Task material:
*** Block opens ***

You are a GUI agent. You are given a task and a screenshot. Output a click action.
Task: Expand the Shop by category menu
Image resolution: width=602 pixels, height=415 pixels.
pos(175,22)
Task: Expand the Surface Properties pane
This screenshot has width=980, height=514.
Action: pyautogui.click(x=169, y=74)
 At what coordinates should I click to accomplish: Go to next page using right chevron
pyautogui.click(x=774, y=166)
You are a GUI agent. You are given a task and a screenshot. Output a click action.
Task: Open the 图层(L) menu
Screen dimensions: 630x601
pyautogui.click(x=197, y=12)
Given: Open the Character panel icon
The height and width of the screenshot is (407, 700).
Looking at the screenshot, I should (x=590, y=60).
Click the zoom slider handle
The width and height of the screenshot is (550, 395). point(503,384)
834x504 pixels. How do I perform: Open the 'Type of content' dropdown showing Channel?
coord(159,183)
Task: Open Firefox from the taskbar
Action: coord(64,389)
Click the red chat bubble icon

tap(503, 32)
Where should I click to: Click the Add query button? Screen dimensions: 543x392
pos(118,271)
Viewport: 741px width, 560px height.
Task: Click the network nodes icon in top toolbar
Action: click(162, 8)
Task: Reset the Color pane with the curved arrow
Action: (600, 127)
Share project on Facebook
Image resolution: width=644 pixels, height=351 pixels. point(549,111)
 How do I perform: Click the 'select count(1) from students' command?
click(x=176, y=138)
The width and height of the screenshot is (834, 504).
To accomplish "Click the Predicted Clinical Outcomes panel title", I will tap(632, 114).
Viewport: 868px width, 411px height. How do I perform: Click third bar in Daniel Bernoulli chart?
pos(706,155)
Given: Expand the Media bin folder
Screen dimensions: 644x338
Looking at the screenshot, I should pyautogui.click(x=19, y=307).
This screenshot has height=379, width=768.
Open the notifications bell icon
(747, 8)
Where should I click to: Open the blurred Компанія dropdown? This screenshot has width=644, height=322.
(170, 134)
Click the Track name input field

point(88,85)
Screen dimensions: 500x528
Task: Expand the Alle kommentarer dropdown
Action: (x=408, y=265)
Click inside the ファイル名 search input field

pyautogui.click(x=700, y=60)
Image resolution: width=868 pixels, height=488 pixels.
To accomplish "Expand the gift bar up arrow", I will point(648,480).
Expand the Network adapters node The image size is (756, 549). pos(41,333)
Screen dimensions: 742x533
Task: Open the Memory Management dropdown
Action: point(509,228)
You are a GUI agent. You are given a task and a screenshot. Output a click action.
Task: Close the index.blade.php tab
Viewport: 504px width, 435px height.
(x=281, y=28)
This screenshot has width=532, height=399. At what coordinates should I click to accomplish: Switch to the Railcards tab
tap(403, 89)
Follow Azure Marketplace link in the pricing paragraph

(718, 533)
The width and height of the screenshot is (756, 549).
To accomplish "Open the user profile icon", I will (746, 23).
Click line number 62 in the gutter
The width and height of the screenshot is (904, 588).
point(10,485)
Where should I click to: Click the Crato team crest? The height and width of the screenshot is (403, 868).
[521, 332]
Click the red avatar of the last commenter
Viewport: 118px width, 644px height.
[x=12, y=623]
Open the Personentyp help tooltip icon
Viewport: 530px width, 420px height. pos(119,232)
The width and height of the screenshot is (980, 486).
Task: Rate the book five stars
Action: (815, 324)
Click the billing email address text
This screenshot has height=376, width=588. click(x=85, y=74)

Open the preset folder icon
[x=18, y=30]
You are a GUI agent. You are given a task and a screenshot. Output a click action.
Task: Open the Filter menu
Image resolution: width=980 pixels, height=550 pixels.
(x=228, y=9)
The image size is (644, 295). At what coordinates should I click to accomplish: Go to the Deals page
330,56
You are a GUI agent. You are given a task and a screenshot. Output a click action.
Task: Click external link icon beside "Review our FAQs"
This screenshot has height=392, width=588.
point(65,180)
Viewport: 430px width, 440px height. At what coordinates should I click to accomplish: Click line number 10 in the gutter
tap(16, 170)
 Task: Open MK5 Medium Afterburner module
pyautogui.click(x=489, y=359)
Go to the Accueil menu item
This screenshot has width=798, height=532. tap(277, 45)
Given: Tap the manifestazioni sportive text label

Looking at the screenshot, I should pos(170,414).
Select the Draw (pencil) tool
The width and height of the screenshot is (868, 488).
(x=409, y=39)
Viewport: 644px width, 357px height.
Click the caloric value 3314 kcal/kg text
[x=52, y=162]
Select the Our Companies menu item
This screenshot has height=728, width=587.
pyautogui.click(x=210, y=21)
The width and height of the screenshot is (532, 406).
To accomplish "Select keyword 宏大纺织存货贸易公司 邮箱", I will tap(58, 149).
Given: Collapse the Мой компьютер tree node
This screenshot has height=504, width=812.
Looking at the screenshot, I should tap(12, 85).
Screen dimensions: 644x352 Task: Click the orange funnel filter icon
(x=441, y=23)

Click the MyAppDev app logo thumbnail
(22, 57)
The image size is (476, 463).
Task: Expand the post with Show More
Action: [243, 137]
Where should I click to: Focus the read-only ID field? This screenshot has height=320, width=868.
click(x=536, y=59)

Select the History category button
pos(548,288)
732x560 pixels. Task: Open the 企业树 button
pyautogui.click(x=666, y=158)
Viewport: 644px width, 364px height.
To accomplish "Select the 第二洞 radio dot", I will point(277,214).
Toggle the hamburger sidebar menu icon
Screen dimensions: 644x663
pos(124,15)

*** Block closes ***

To do: Beginning with the first line and ending with the last, restate the data word for word.

Solution for this problem:
You are a GUI agent. You are given a task and a screenshot. Output a click action.
Task: Expand the Shop by category menu
Image resolution: width=602 pixels, height=415 pixels.
pos(175,22)
Task: Expand the Surface Properties pane
This screenshot has width=980, height=514.
Action: pyautogui.click(x=169, y=74)
 At what coordinates should I click to accomplish: Go to next page using right chevron
pyautogui.click(x=774, y=166)
You are a GUI agent. You are given a task and a screenshot. Output a click action.
Task: Open the 图层(L) menu
Screen dimensions: 630x601
pyautogui.click(x=197, y=12)
Given: Open the Character panel icon
The height and width of the screenshot is (407, 700).
Looking at the screenshot, I should (x=590, y=60).
Click the zoom slider handle
The width and height of the screenshot is (550, 395). point(503,384)
834x504 pixels. How do I perform: Open the 'Type of content' dropdown showing Channel?
coord(159,183)
Task: Open Firefox from the taskbar
Action: coord(64,389)
Click the red chat bubble icon

tap(503, 32)
Where should I click to: Click the Add query button? Screen dimensions: 543x392
pos(118,271)
Viewport: 741px width, 560px height.
Task: Click the network nodes icon in top toolbar
Action: click(162, 8)
Task: Reset the Color pane with the curved arrow
Action: (600, 127)
Share project on Facebook
Image resolution: width=644 pixels, height=351 pixels. point(549,111)
 How do I perform: Click the 'select count(1) from students' command?
click(x=176, y=138)
The width and height of the screenshot is (834, 504).
To accomplish "Click the Predicted Clinical Outcomes panel title", I will tap(632, 114).
Viewport: 868px width, 411px height. How do I perform: Click third bar in Daniel Bernoulli chart?
pos(706,155)
Given: Expand the Media bin folder
Screen dimensions: 644x338
Looking at the screenshot, I should pyautogui.click(x=19, y=307).
This screenshot has height=379, width=768.
Open the notifications bell icon
(747, 8)
Where should I click to: Open the blurred Компанія dropdown? This screenshot has width=644, height=322.
(170, 134)
Click the Track name input field

point(88,85)
Screen dimensions: 500x528
Task: Expand the Alle kommentarer dropdown
Action: (x=408, y=265)
Click inside the ファイル名 search input field

pyautogui.click(x=700, y=60)
Image resolution: width=868 pixels, height=488 pixels.
To accomplish "Expand the gift bar up arrow", I will point(648,480).
Expand the Network adapters node The image size is (756, 549). pos(41,333)
Screen dimensions: 742x533
Task: Open the Memory Management dropdown
Action: point(509,228)
You are a GUI agent. You are given a task and a screenshot. Output a click action.
Task: Close the index.blade.php tab
Viewport: 504px width, 435px height.
(x=281, y=28)
This screenshot has width=532, height=399. At what coordinates should I click to accomplish: Switch to the Railcards tab
tap(403, 89)
Follow Azure Marketplace link in the pricing paragraph

(718, 533)
The width and height of the screenshot is (756, 549).
To accomplish "Open the user profile icon", I will (746, 23).
Click line number 62 in the gutter
The width and height of the screenshot is (904, 588).
point(10,485)
Where should I click to: Click the Crato team crest? The height and width of the screenshot is (403, 868).
[521, 332]
Click the red avatar of the last commenter
Viewport: 118px width, 644px height.
[x=12, y=623]
Open the Personentyp help tooltip icon
Viewport: 530px width, 420px height. pos(119,232)
The width and height of the screenshot is (980, 486).
Task: Rate the book five stars
Action: (815, 324)
Click the billing email address text
This screenshot has height=376, width=588. click(x=85, y=74)

Open the preset folder icon
[x=18, y=30]
You are a GUI agent. You are given a task and a screenshot. Output a click action.
Task: Open the Filter menu
Image resolution: width=980 pixels, height=550 pixels.
(x=228, y=9)
The image size is (644, 295). At what coordinates should I click to accomplish: Go to the Deals page
330,56
You are a GUI agent. You are given a task and a screenshot. Output a click action.
Task: Click external link icon beside "Review our FAQs"
This screenshot has height=392, width=588.
point(65,180)
Viewport: 430px width, 440px height. At what coordinates should I click to accomplish: Click line number 10 in the gutter
tap(16, 170)
 Task: Open MK5 Medium Afterburner module
pyautogui.click(x=489, y=359)
Go to the Accueil menu item
This screenshot has width=798, height=532. tap(277, 45)
Given: Tap the manifestazioni sportive text label

Looking at the screenshot, I should pos(170,414).
Select the Draw (pencil) tool
The width and height of the screenshot is (868, 488).
(x=409, y=39)
Viewport: 644px width, 357px height.
Click the caloric value 3314 kcal/kg text
[x=52, y=162]
Select the Our Companies menu item
This screenshot has height=728, width=587.
pyautogui.click(x=210, y=21)
The width and height of the screenshot is (532, 406).
To accomplish "Select keyword 宏大纺织存货贸易公司 邮箱", I will tap(58, 149).
Given: Collapse the Мой компьютер tree node
This screenshot has height=504, width=812.
Looking at the screenshot, I should tap(12, 85).
Screen dimensions: 644x352 Task: Click the orange funnel filter icon
(x=441, y=23)

Click the MyAppDev app logo thumbnail
(22, 57)
The image size is (476, 463).
Task: Expand the post with Show More
Action: [243, 137]
Where should I click to: Focus the read-only ID field? This screenshot has height=320, width=868.
click(x=536, y=59)

Select the History category button
pos(548,288)
732x560 pixels. Task: Open the 企业树 button
pyautogui.click(x=666, y=158)
Viewport: 644px width, 364px height.
To accomplish "Select the 第二洞 radio dot", I will point(277,214).
Toggle the hamburger sidebar menu icon
Screen dimensions: 644x663
pos(124,15)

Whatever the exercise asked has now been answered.